-- Assigned task --
Where the string "label" occurs in a line of the data below, that line should be copied.
++++ Data excerpts ++++
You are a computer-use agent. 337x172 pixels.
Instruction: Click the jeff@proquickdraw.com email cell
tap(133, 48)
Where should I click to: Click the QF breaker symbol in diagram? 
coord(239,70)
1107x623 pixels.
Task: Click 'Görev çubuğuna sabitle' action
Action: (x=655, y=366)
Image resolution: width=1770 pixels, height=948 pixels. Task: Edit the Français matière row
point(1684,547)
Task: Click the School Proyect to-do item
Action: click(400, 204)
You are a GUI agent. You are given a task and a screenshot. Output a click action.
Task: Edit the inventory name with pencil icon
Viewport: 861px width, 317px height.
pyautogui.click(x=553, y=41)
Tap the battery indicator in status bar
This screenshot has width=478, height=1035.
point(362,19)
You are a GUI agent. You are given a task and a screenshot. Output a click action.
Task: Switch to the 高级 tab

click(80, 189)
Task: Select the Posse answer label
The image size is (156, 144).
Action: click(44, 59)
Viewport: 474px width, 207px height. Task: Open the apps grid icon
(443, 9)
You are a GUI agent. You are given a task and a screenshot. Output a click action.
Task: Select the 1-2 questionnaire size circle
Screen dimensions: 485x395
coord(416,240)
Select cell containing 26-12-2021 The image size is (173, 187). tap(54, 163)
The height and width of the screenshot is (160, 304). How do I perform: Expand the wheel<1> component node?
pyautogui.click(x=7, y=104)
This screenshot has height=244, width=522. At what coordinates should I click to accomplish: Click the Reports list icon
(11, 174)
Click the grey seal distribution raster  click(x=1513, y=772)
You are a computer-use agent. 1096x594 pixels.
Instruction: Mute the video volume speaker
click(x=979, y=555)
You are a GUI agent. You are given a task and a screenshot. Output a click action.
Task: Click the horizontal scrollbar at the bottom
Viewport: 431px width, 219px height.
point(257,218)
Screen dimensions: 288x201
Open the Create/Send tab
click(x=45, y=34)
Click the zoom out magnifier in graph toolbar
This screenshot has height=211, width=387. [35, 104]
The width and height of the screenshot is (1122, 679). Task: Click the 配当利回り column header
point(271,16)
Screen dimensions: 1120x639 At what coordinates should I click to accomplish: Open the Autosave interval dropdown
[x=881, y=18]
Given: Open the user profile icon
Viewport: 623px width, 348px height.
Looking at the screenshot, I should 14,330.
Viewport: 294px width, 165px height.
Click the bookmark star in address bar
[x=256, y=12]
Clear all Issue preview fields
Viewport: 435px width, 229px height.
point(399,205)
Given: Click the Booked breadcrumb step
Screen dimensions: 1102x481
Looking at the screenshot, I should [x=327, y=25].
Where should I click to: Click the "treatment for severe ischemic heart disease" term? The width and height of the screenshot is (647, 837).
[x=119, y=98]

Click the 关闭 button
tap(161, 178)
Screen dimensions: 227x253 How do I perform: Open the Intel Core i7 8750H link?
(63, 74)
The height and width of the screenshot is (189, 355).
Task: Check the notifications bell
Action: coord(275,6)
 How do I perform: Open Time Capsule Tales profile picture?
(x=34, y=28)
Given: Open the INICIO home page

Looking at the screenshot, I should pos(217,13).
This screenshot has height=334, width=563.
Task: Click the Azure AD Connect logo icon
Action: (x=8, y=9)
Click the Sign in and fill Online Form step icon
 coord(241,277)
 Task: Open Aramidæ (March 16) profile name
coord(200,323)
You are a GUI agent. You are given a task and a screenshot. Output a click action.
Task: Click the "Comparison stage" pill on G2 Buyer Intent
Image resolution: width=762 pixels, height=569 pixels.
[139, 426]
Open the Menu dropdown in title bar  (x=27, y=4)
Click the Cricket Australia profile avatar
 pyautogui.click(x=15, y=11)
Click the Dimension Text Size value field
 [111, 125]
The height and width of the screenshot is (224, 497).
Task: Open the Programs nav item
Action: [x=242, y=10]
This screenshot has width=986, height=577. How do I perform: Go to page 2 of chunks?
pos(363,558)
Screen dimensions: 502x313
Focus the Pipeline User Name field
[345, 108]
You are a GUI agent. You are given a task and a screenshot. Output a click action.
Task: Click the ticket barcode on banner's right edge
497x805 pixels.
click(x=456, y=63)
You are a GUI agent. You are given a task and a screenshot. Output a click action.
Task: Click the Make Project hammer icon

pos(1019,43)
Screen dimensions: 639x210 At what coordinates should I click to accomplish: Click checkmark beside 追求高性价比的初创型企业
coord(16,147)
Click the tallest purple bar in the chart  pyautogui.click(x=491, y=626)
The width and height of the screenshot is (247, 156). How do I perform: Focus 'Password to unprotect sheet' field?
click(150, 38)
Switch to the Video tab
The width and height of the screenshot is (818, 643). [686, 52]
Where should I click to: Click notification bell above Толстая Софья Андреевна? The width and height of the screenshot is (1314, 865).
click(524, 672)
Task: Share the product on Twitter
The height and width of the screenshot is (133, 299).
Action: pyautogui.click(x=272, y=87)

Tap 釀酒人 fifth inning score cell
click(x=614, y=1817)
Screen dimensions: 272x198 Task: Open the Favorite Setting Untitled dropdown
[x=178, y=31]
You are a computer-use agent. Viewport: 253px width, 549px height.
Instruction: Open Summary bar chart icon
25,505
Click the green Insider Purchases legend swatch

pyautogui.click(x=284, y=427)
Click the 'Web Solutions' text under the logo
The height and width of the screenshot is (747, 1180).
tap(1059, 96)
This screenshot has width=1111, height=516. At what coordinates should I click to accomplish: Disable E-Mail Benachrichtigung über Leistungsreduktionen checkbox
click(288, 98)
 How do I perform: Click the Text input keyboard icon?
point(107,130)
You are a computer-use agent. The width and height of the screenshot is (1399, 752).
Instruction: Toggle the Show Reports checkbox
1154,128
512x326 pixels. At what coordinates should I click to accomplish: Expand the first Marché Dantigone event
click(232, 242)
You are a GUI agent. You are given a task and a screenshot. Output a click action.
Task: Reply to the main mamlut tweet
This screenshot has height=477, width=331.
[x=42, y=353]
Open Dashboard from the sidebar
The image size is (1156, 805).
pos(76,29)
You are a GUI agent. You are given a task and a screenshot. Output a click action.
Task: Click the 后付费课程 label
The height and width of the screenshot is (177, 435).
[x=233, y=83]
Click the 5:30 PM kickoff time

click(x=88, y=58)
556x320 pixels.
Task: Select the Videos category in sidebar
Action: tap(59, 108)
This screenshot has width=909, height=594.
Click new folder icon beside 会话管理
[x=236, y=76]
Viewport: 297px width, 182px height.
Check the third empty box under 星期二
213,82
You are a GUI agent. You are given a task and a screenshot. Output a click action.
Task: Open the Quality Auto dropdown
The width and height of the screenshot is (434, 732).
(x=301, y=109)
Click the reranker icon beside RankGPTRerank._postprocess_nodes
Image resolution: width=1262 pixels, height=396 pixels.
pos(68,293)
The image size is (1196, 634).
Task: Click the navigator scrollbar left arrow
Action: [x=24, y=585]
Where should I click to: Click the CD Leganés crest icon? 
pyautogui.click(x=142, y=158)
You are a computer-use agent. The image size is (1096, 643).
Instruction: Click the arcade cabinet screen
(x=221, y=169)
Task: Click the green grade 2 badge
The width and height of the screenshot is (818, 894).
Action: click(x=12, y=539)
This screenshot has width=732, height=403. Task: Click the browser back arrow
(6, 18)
++++
-- Expected output --
Task: Select the Posse answer label
Task: Click the 后付费课程 label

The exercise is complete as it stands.